En effet, c’est l’appât du gain qui attire les investissements. Une société implantée aux États-Unis ou au Luxembourg dispose d’une base légale pour s’approprier les ressources minières ou autres récupérées dans l’espace. Sachant que de nombreux métaux utilisés dans la haute technologie abondent sur la Lune et les astéroïdes, on comprend que le space mining fasse miroiter d’immenses profits potentiels. Ce domaine n’en reste pas moins à haut risque : une des sociétés phares venues au Luxembourg, Planetary Resources, s’est retrouvée en difficulté il y a quelques mois. Elle a finalement été rachetée, tandis qu’il ne reste rien des 12 millions investis par l’État dans une société commune – de l’eau au moulin des partis d’opposition et des critiques de l’aventure spatiale d’Étienne Schneider.

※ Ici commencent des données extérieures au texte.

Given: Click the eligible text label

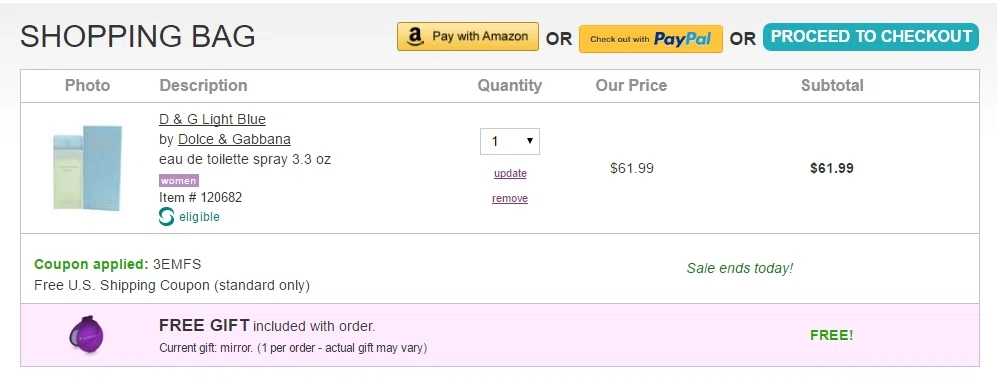Looking at the screenshot, I should pos(199,217).
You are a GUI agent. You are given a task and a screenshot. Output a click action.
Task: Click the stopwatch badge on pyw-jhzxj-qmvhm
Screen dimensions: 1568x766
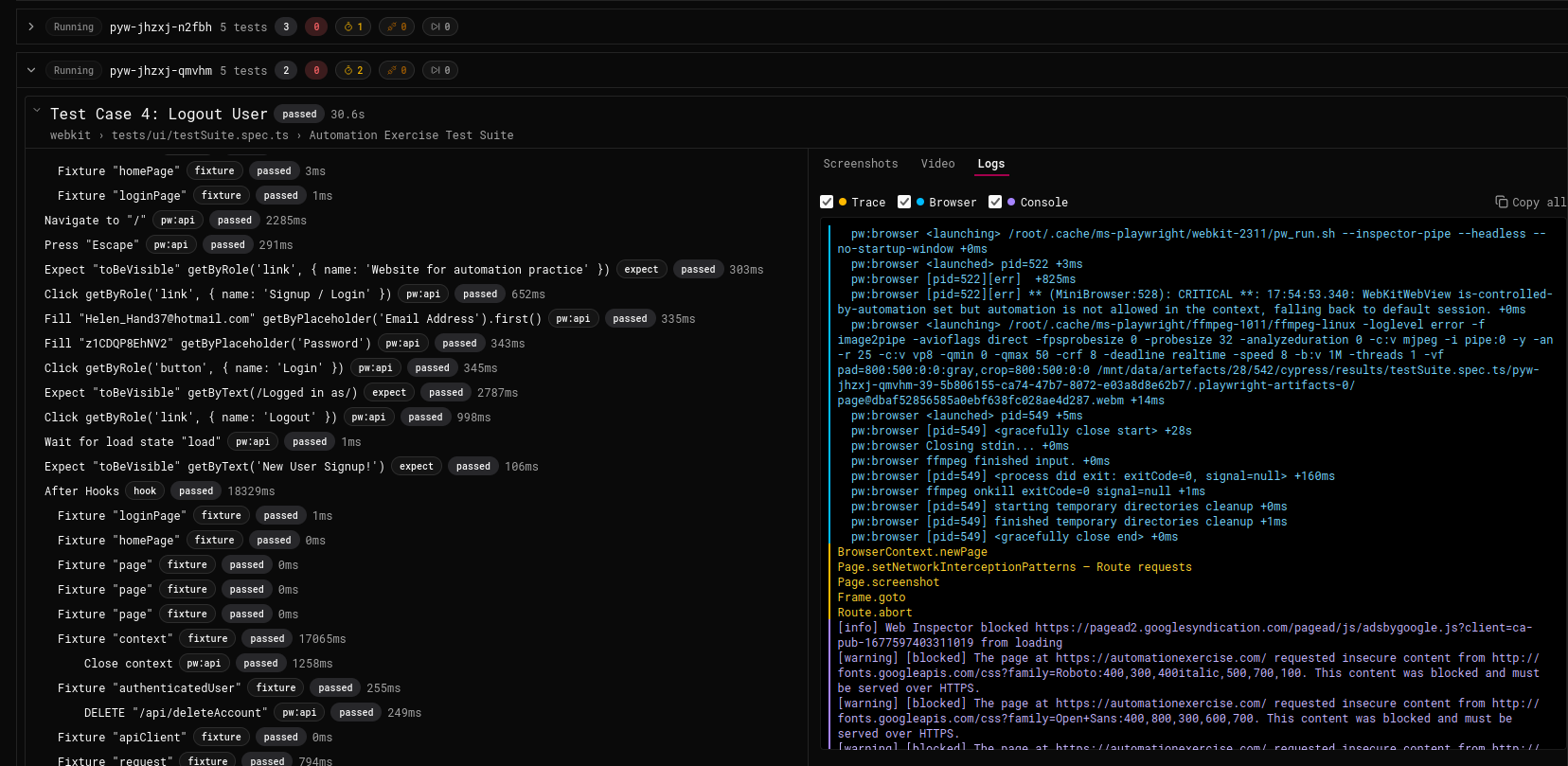point(352,70)
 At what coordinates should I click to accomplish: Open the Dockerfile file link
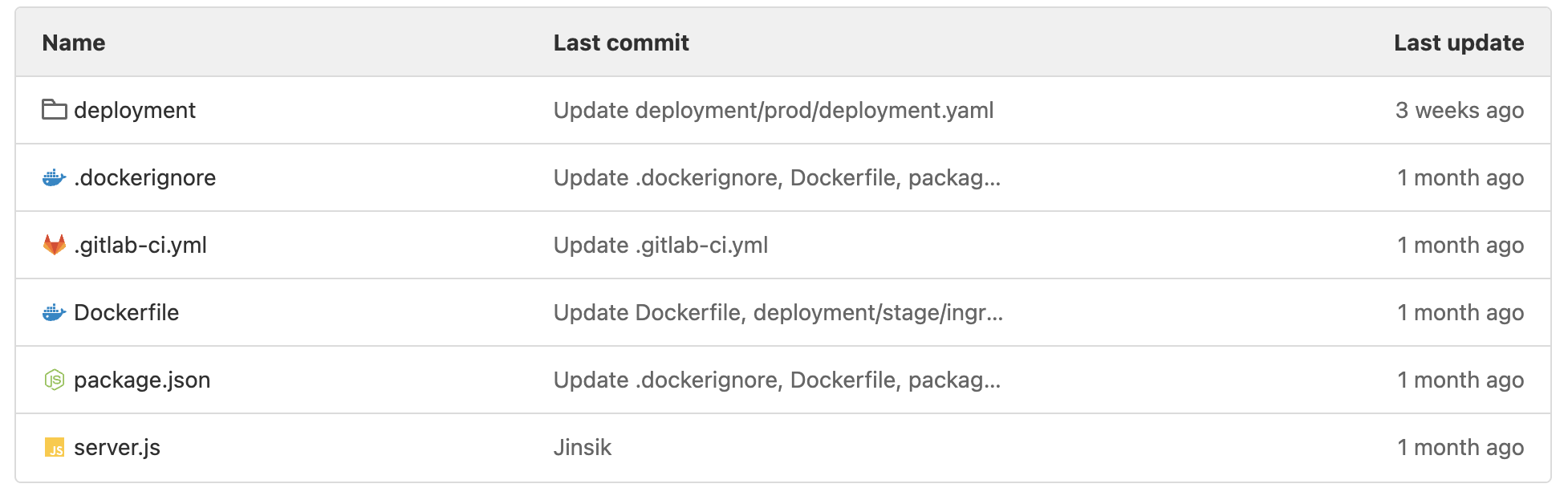click(x=126, y=312)
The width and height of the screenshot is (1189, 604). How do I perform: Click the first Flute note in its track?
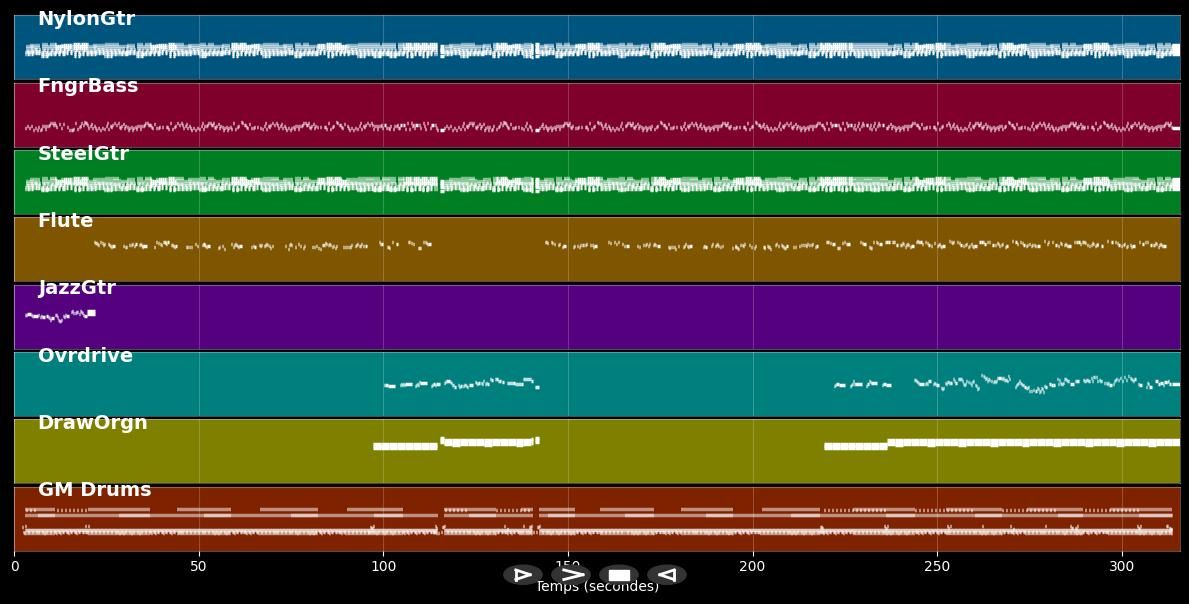point(97,243)
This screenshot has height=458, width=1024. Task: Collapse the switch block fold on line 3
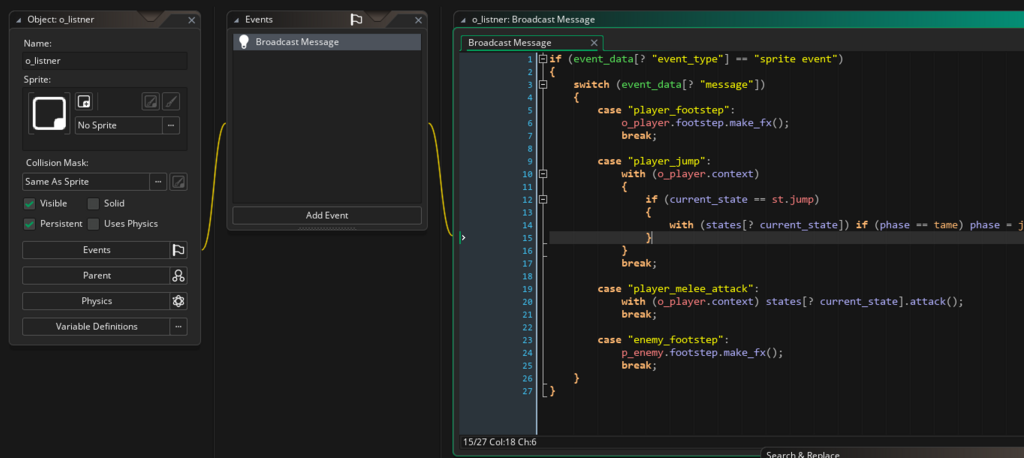coord(543,85)
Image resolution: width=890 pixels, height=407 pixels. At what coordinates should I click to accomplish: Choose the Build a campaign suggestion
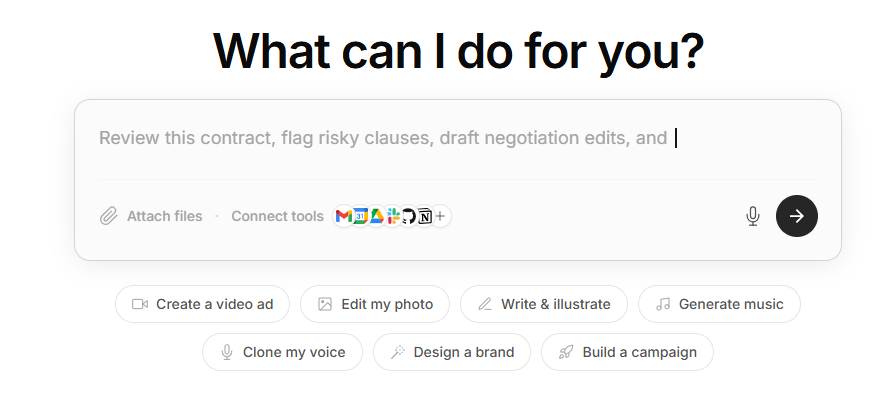[627, 352]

Après l’enthousiasme initial, voici le temps du réalisme, ou de ce qui s’en rapproche le plus au vu des nombreuses incertitudes. Non, le succès n’est pas garanti. Ni au niveau global, où on évoque parfois une « space bubble », une bulle spéculative qui éclatera tôt ou tard. Ni au niveau national, où l’émergence d’un véritable Space Cluster avec ses synergies ne se fera pas du jour au lendemain. Surtout, le cadre légal est fragile et, contrairement aux États-Unis, le grand-duché n’aura pas de « Space Marines » à envoyer pour « légitimer » les titres de propriété du space mining. On peut d’ailleurs se demander si ce ne sont pas ces incertitudes qui ont fait hésiter la société d’investissement dans l’industrie minière qui devait faire décoller le capital de Planetary Resources. À croire que les claims dans l’Oceanus Procellarum lunaire valent moins que ceux dans l’outback australien…

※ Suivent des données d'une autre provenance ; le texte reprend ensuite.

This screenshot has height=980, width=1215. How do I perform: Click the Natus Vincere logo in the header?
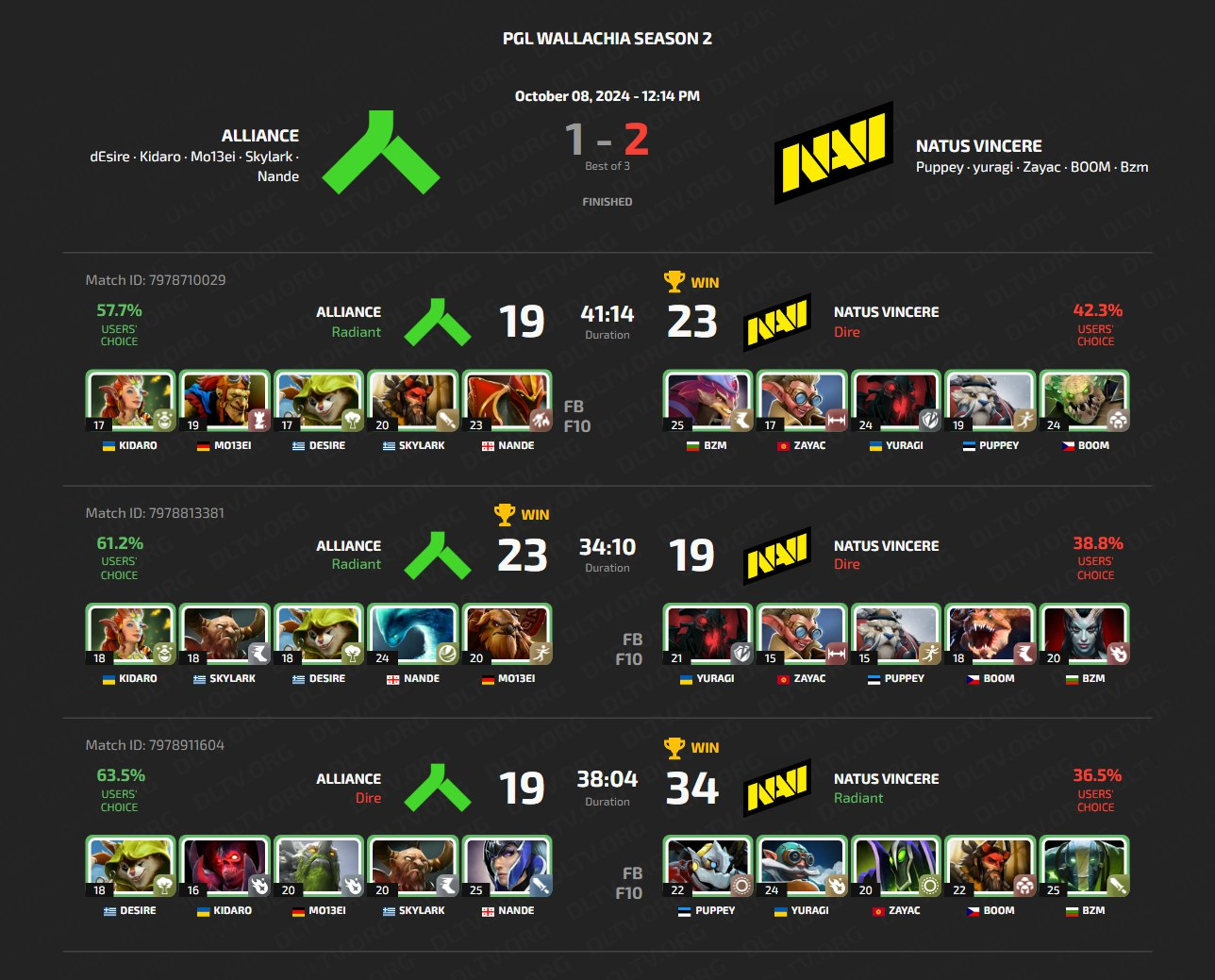coord(834,152)
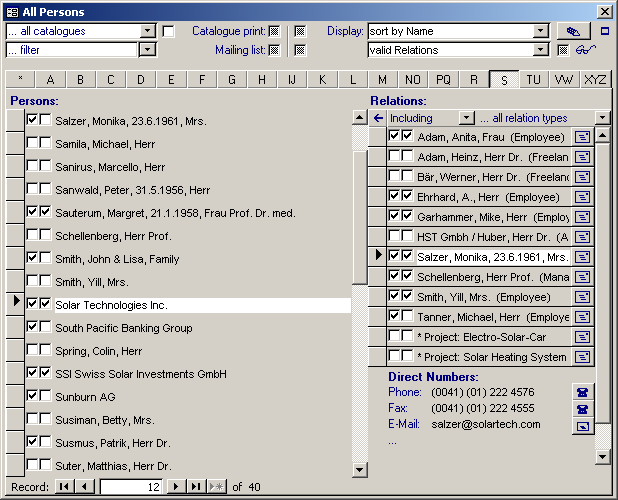
Task: Open the detail icon for Schellenberg, Herr Prof. relation
Action: click(x=582, y=276)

Économie lunaire ou trou noir ?

Le réalisme se retrouve aussi du côté des projets envisagés à moyen terme. Oubliés les métaux précieux ramenés sur terre… afin que chaque être humain puisse disposer d’un portable, comme aimait à le présenter Schneider, ministre de l’Économie et « socialiste ». Désormais, la priorité est à l’extraction de l’eau, indispensable à la survie humaine, mais également utilisable au niveau de la propulsion spatiale. Et ni l’eau ni les métaux extraits ne seront rapportés sur terre : ils devront servir sur place, ou être envoyés dans l’orbite terrestre où pourrait se développer un réseau de stations-service pour satellites.

C’est cela, l’« économie lunaire » évoquée dans ce contexte et qui a fait l’objet de plusieurs conférences et débats dans le cadre du NewSpace Europe cette semaine (online-woxx : Space business, parcours dangereux). « Lunaire » non pas parce que tout se passerait sur la Lune, mais parce que, dans un premier temps, la profitabilité est difficile à atteindre si on s’aventure trop loin de la Terre. En fait, il s’agit d’une économie cislunaire, qui engloberait aussi les orbites autour de la Terre et surtout les astéroïdes géocroiseurs (« near-earth asteroids »), aux trajectoires très proches de celle de notre planète.

Les années à venir verront l’humanité s’acheminer vers une économie lunaire, vers un monde dans lequel les colonies cislunaires seront pour nous ce qu’ont été celles du « Nouveau Monde » au 16e siècle. Ou, si le business model se révèle erroné, elles verront tout ce beau monde faire faillite.